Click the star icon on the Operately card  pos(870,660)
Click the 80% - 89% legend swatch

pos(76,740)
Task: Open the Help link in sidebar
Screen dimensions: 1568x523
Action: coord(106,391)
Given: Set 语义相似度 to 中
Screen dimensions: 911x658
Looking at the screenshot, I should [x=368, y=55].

****************************************

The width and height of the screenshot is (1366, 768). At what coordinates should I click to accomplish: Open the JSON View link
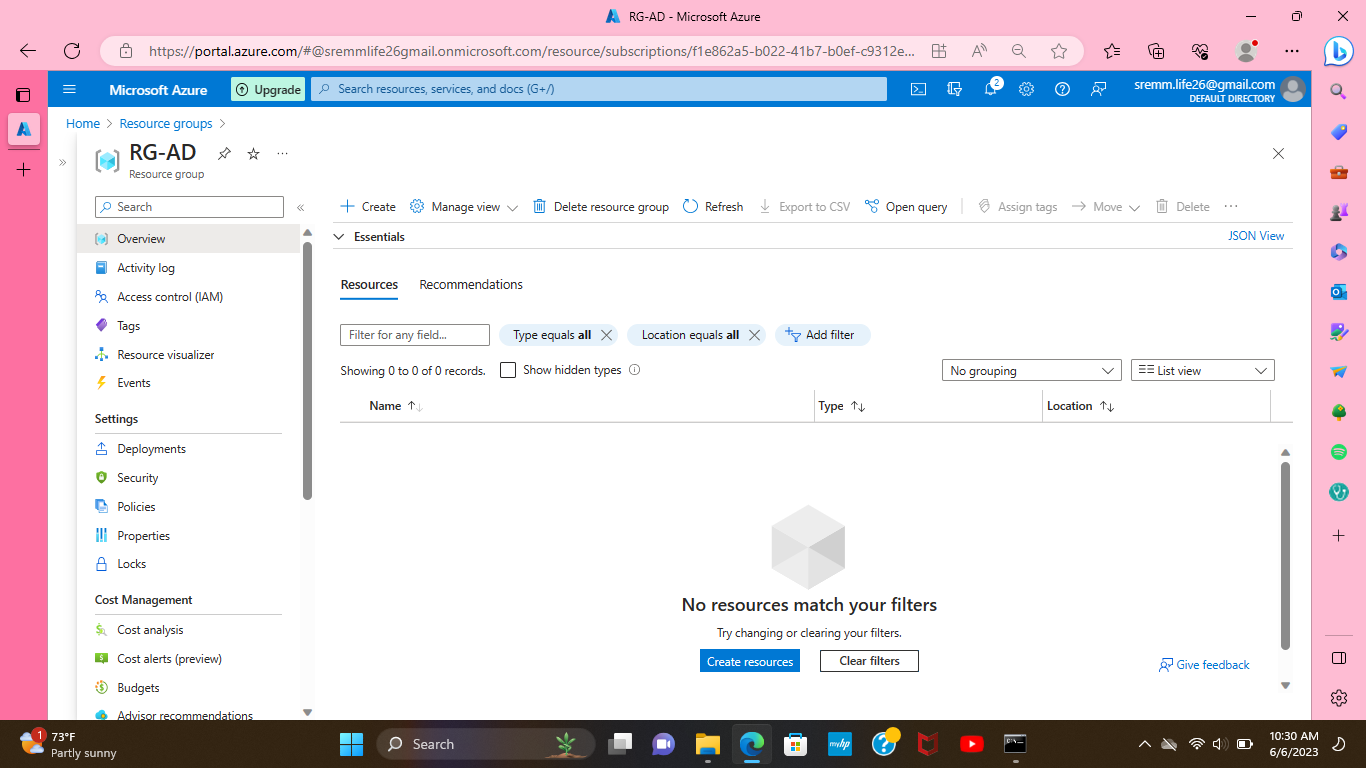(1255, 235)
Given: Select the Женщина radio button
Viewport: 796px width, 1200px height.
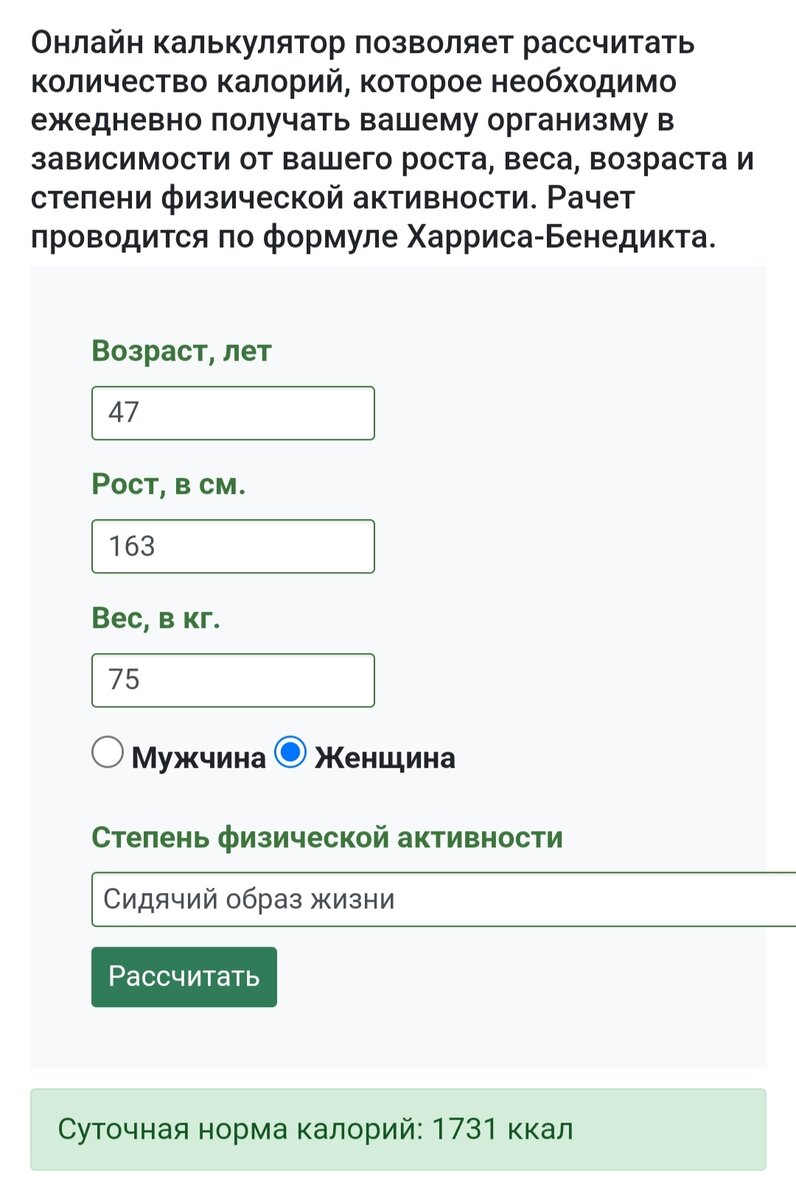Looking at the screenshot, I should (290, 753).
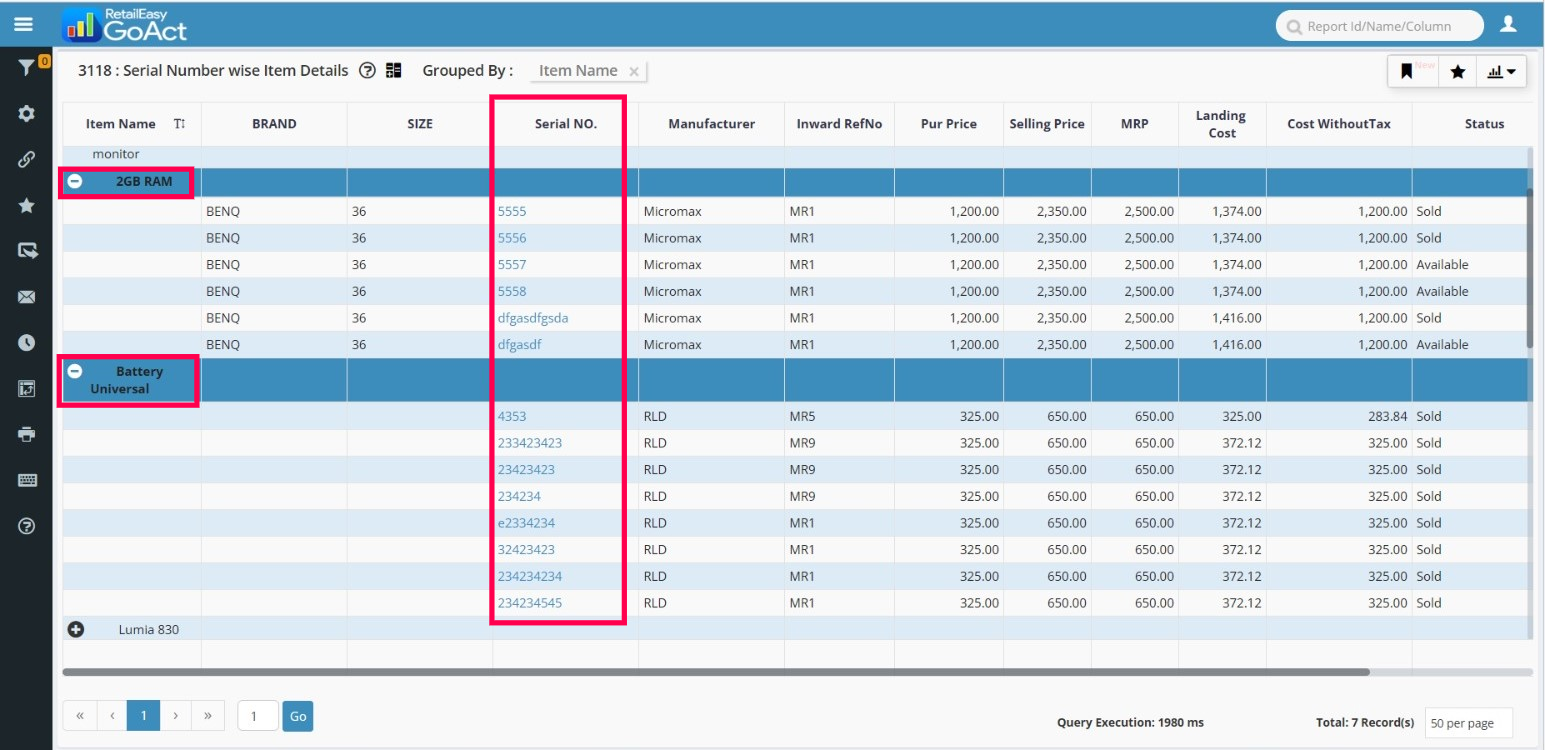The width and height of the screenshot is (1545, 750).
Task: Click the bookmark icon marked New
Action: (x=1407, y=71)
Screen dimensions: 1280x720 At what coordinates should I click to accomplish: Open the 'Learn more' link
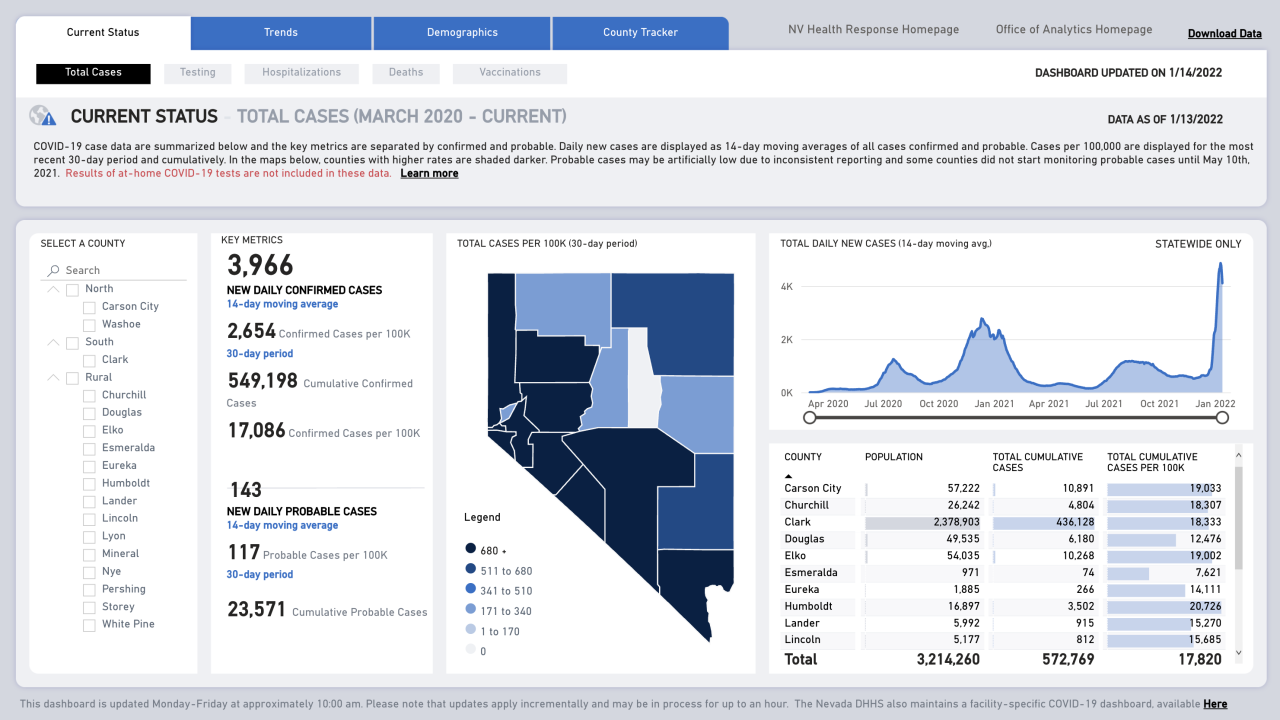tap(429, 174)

****************************************

> _Exercise goal_:
Return one number, the count of lines in the records holding the word "Given".

> _Response to this exercise_:
2